ABOUT THIS TASK:
Pictures do not belong in the output. Reproduce exactly the lines from the start of the records through the line with "Task: Click the Drag & drop photos here label".

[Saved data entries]

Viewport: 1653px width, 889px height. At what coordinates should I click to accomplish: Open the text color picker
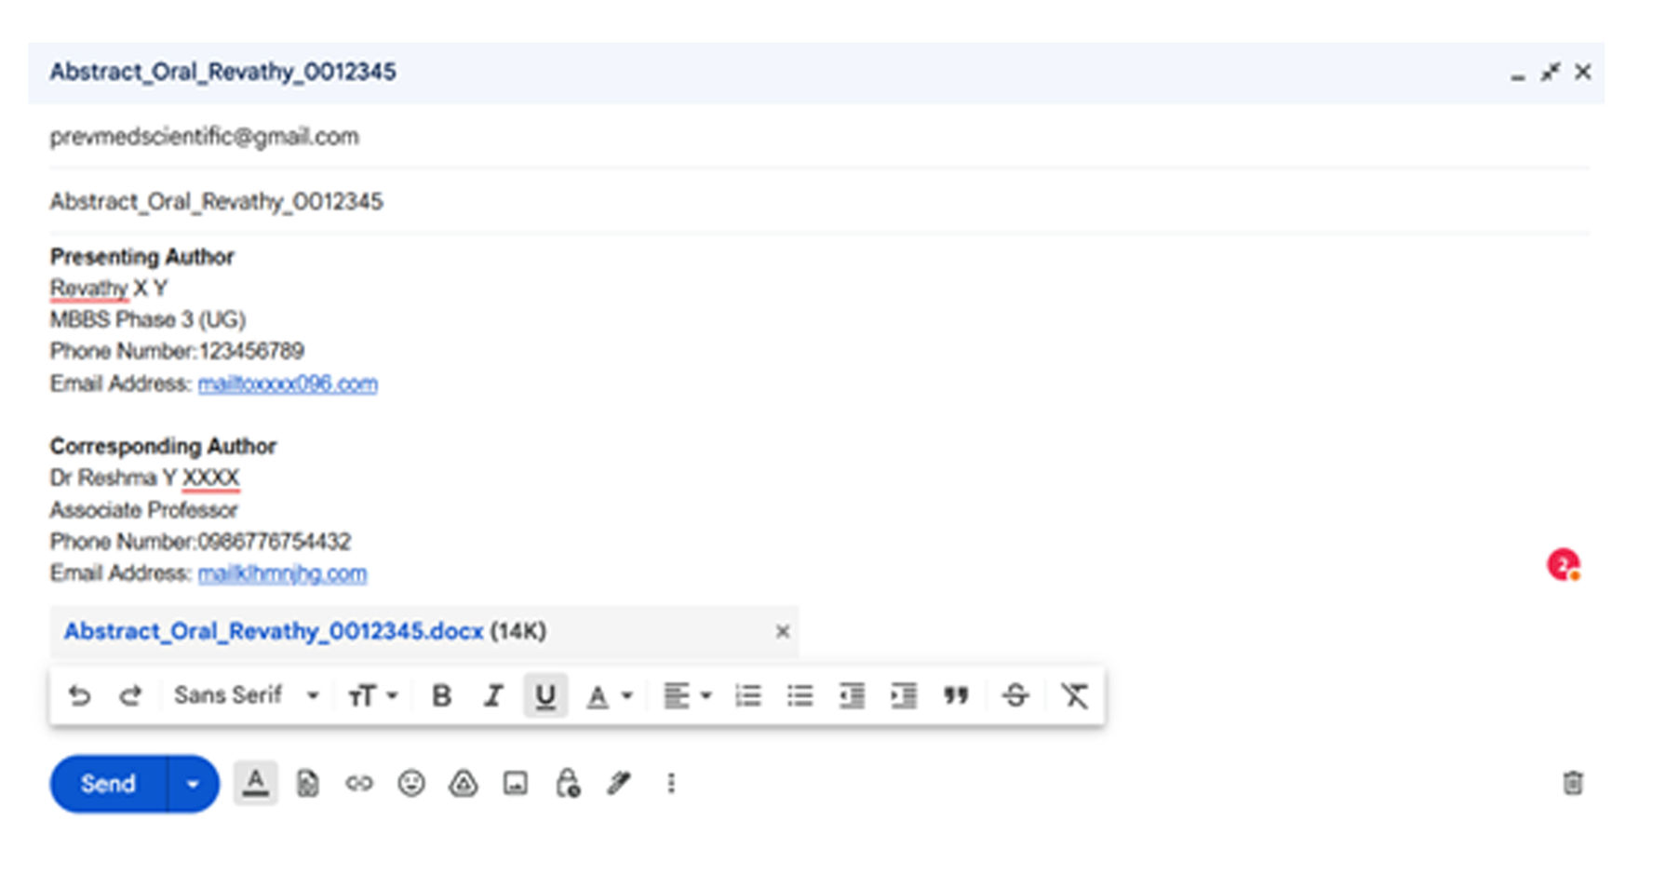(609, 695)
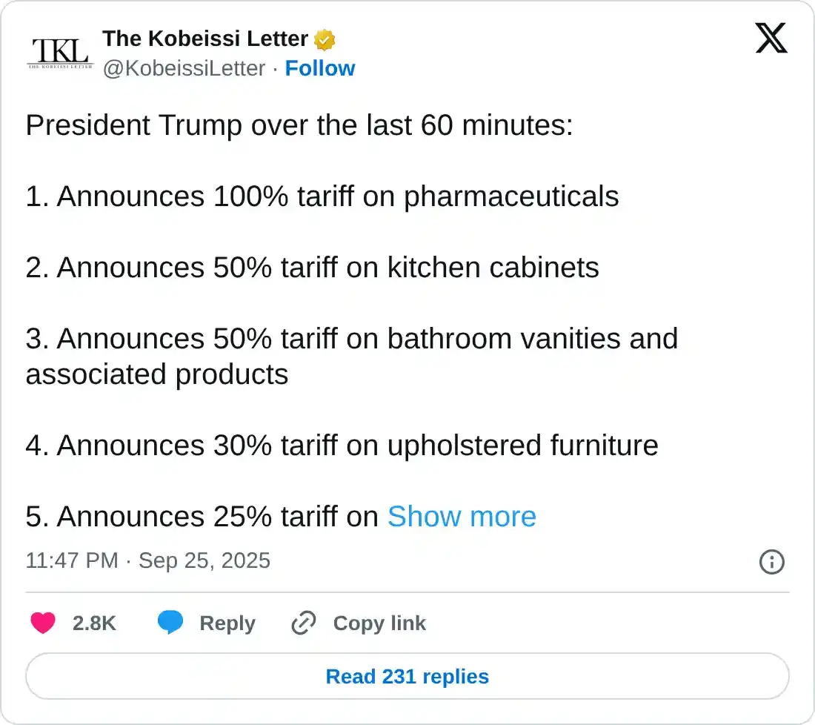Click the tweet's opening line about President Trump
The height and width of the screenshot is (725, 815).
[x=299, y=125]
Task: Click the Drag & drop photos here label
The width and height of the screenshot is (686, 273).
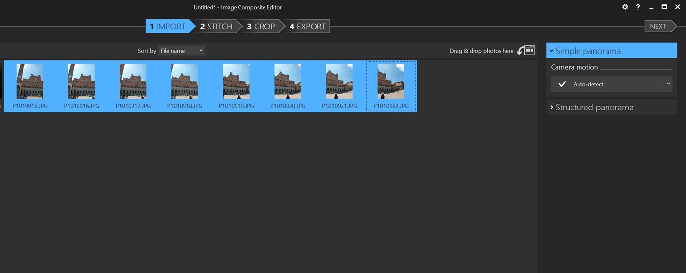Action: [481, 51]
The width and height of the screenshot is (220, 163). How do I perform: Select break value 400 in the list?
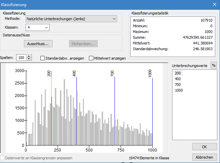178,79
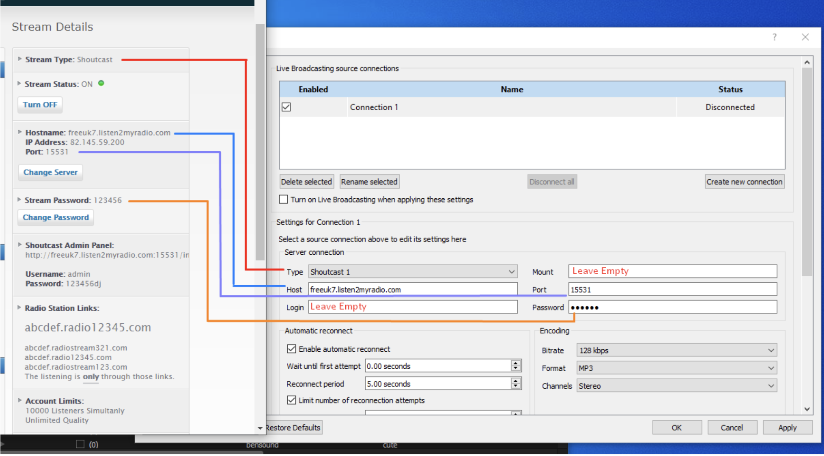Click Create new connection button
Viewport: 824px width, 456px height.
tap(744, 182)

ANSWER TO THIS EXERCISE:
Viewport: 1653px width, 889px height. At what coordinates should I click to accomplish: Open the text color picker
(609, 695)
Click the tweet's opening line about President Trump
The height and width of the screenshot is (725, 815).
[x=299, y=125]
Task: Click the Drag & drop photos here label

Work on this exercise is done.